Items from a data source
§ §
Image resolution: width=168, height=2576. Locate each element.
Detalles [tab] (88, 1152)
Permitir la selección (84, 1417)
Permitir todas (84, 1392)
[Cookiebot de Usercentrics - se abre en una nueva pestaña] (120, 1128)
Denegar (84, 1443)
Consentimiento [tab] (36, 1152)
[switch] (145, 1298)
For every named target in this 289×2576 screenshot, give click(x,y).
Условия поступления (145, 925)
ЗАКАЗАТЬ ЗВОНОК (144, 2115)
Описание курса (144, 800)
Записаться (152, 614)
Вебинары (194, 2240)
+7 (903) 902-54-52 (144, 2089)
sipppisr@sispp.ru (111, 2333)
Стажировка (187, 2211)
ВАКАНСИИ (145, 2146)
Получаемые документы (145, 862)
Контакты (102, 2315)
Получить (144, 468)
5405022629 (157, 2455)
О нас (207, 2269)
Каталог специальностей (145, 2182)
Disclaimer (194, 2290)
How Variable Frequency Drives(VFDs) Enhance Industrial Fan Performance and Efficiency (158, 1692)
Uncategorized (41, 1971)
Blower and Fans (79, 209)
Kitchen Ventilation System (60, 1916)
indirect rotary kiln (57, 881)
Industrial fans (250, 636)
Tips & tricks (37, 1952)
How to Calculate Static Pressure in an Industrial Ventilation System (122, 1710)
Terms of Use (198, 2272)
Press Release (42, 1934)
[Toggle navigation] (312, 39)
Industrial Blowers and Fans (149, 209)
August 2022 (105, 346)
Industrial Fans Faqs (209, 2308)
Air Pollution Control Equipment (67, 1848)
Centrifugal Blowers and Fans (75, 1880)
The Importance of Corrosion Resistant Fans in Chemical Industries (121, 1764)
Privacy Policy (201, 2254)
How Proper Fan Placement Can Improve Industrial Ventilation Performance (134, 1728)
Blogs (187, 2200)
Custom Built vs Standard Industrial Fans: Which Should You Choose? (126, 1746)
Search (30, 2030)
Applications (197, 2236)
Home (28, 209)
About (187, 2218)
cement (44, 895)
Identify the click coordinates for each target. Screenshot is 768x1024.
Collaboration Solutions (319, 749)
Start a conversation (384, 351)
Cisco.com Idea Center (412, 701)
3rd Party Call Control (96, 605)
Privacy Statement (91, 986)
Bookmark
§ §
• _Task description_
Would you copy all lines in the records where the string "Performance" appears?

• _Answer box_
How Variable Frequency Drives(VFDs) Enhance Industrial Fan Performance and Efficiency (158, 1692)
How Proper Fan Placement Can Improve Industrial Ventilation Performance (134, 1728)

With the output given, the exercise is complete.